◆ Provided material
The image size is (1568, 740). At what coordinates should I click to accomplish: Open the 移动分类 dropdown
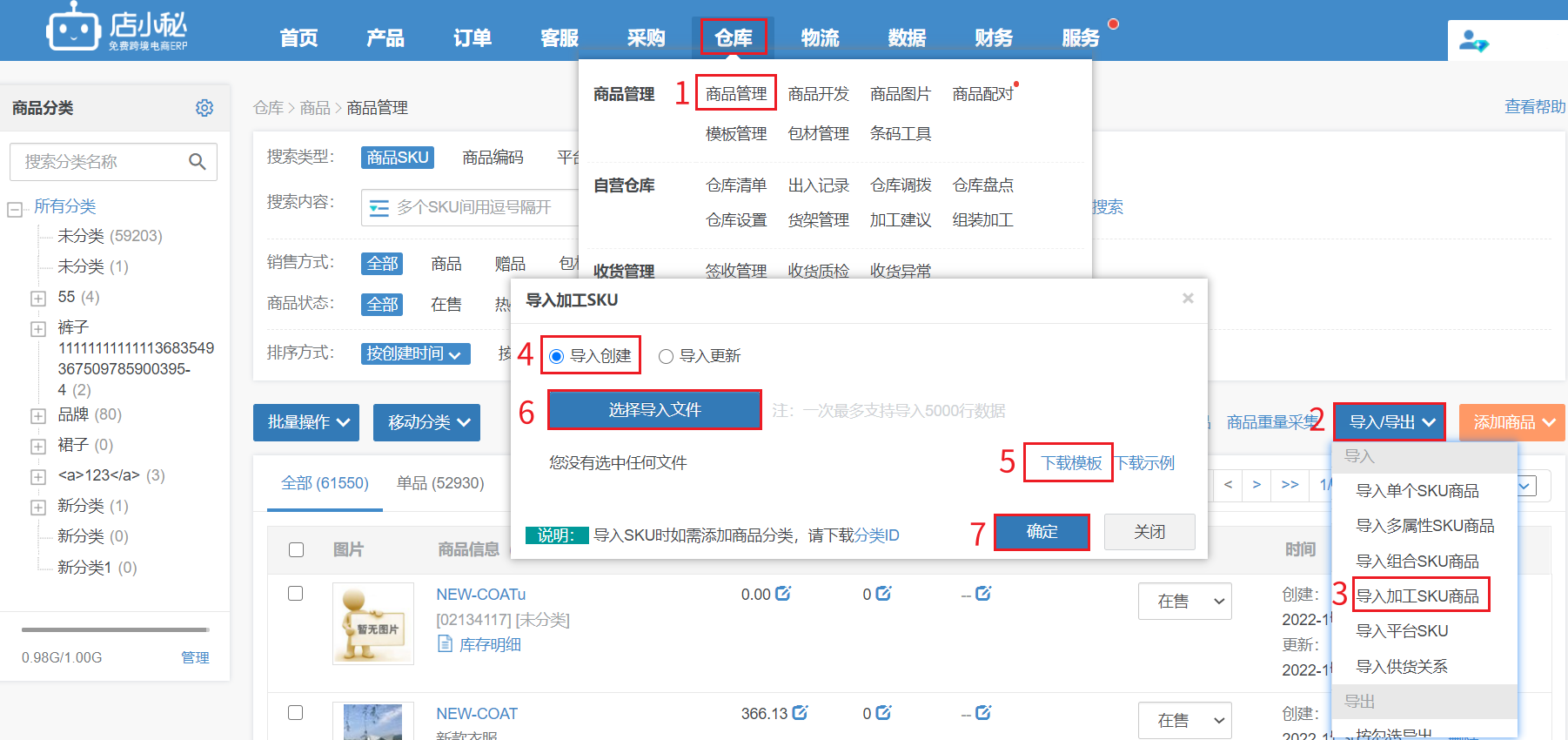426,422
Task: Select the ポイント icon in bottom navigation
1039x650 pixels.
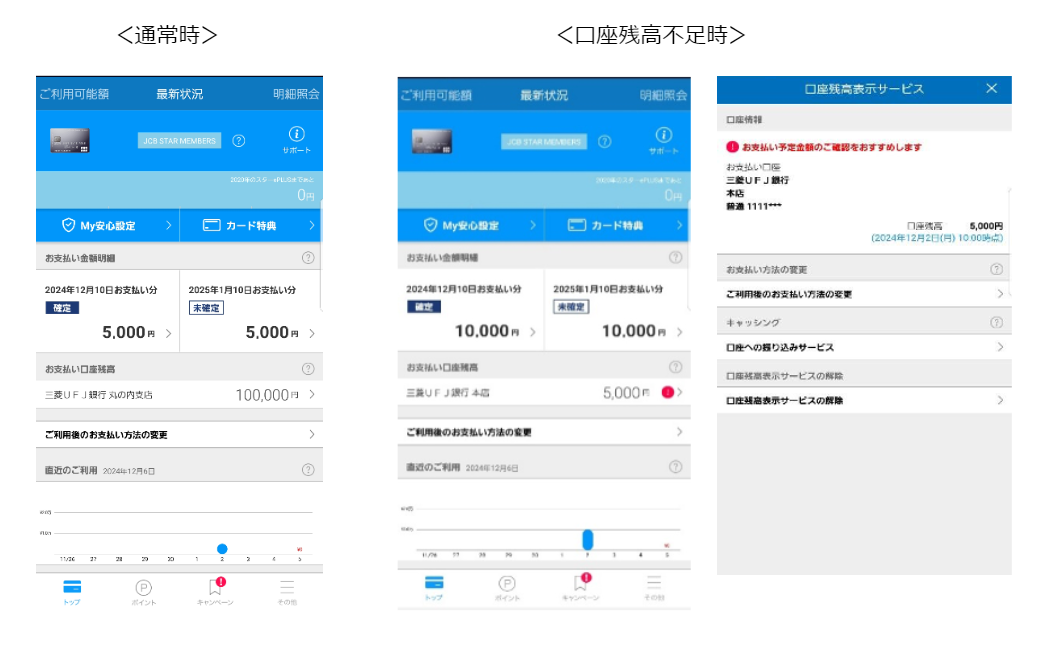Action: (144, 585)
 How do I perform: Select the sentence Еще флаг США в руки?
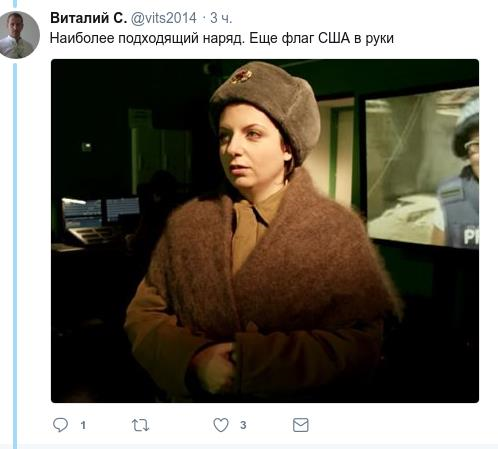(321, 38)
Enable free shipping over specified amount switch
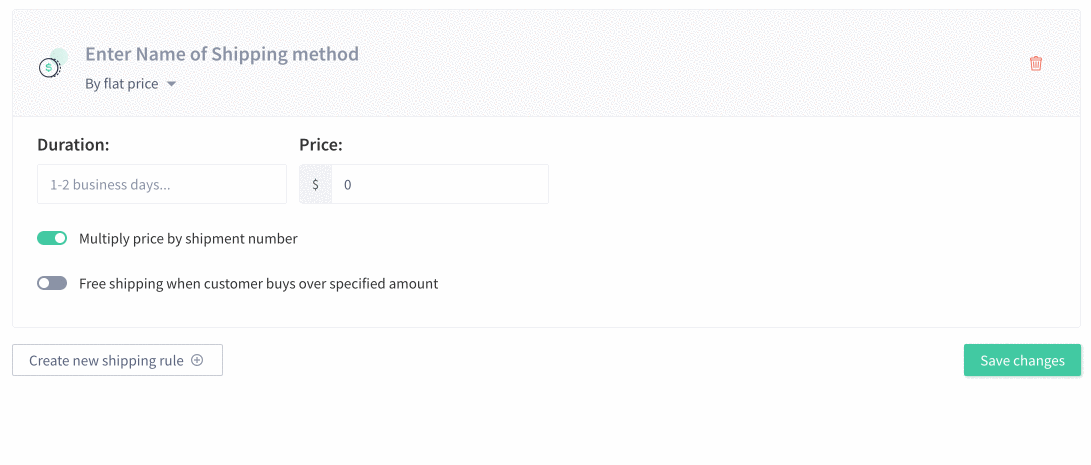The height and width of the screenshot is (465, 1091). (52, 283)
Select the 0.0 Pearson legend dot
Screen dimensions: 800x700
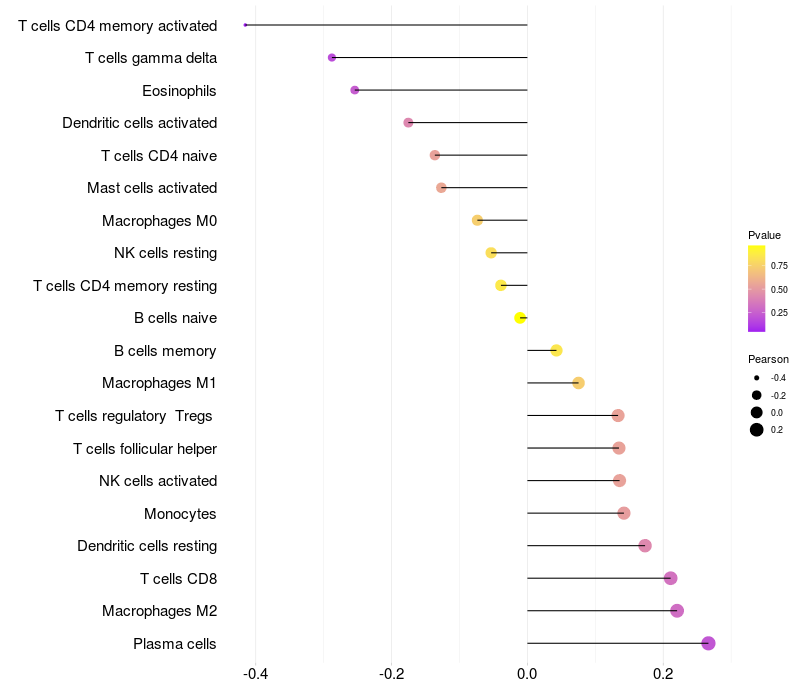point(757,412)
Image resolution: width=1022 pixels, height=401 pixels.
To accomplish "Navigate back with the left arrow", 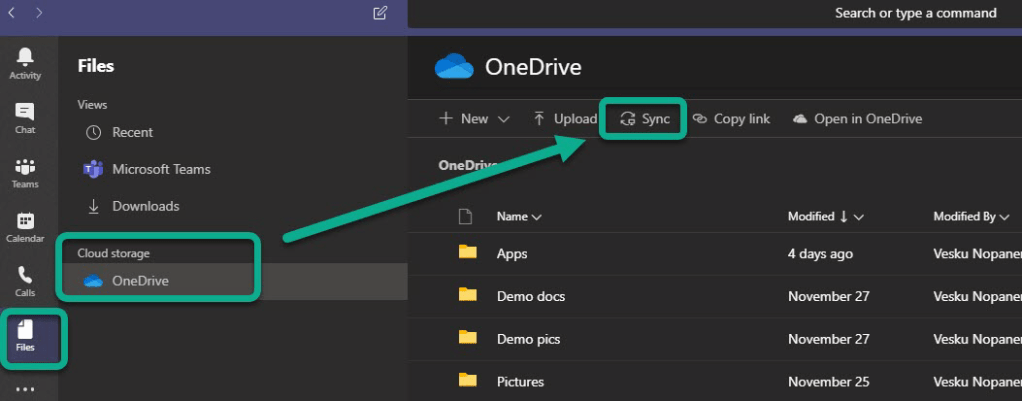I will tap(12, 13).
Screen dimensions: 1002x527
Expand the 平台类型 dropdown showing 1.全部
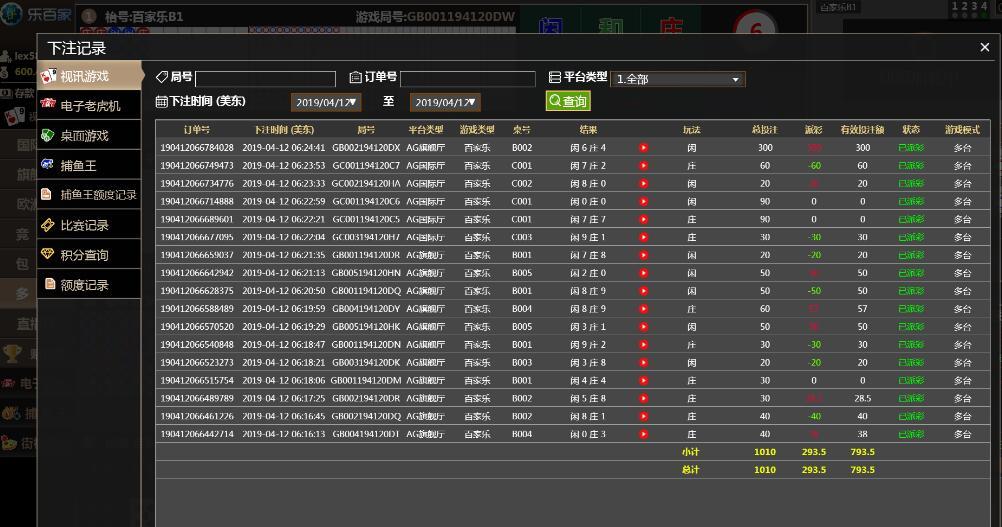tap(679, 79)
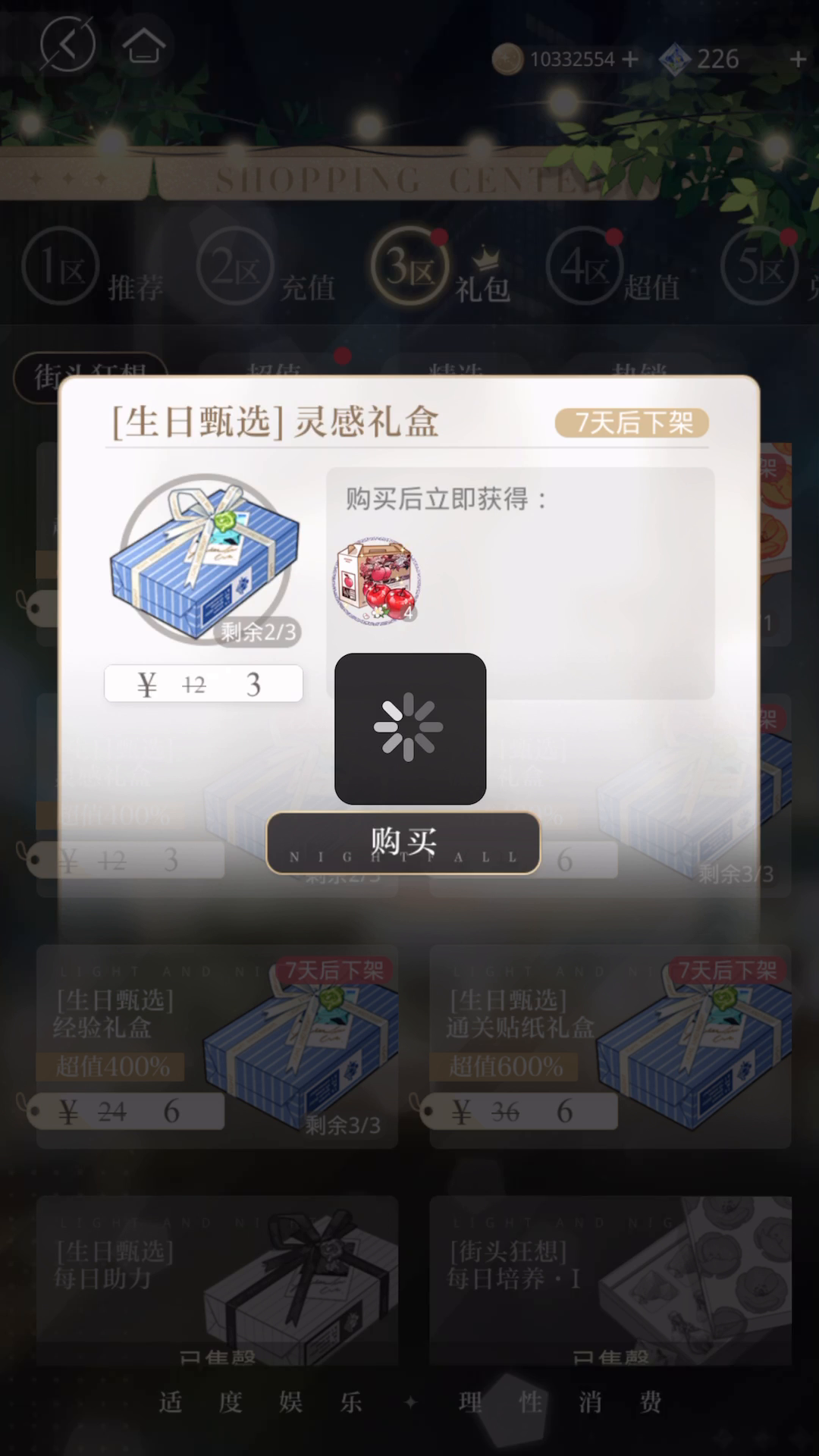The height and width of the screenshot is (1456, 819).
Task: Tap the ¥3 discounted price tag
Action: tap(203, 684)
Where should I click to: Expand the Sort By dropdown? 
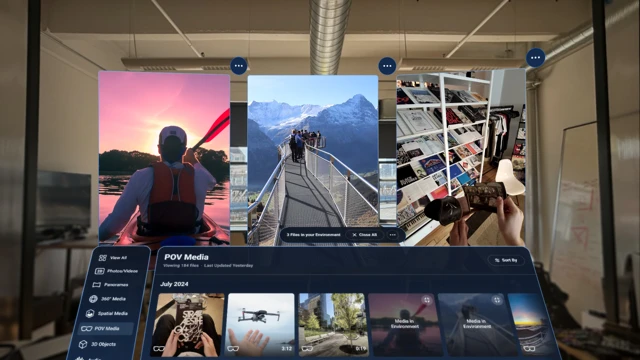[506, 260]
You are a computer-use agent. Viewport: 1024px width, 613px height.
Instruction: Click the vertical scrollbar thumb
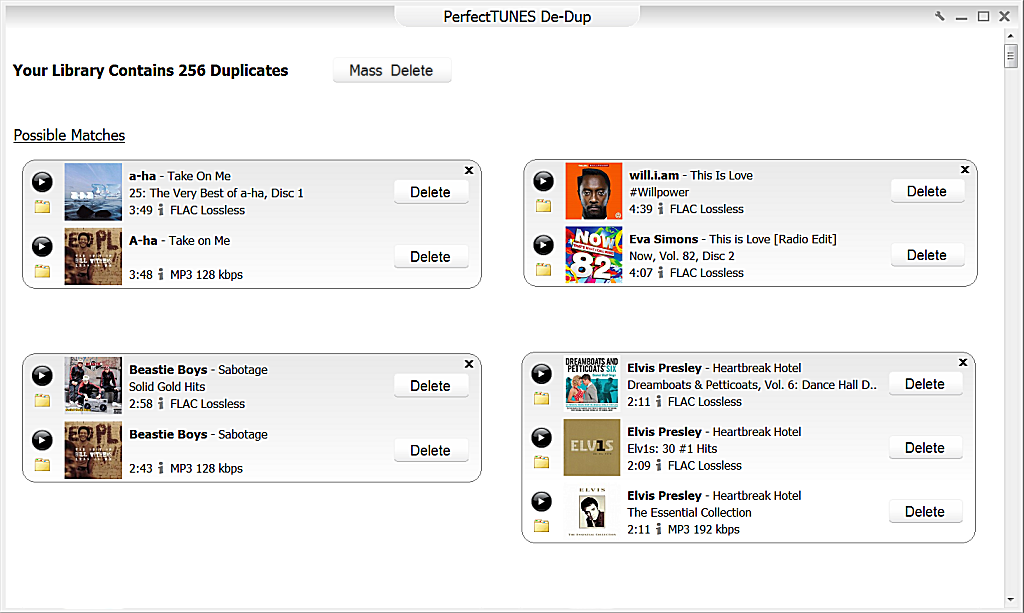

◆ Exercise details
Could you retype exactly the lines running from the one with "You are a computer-use" to the end of the material above, pictures omitted?

◆ The completed task
You are a computer-use agent. Viewport: 1024px width, 613px height.
Instruction: Click the vertical scrollbar thumb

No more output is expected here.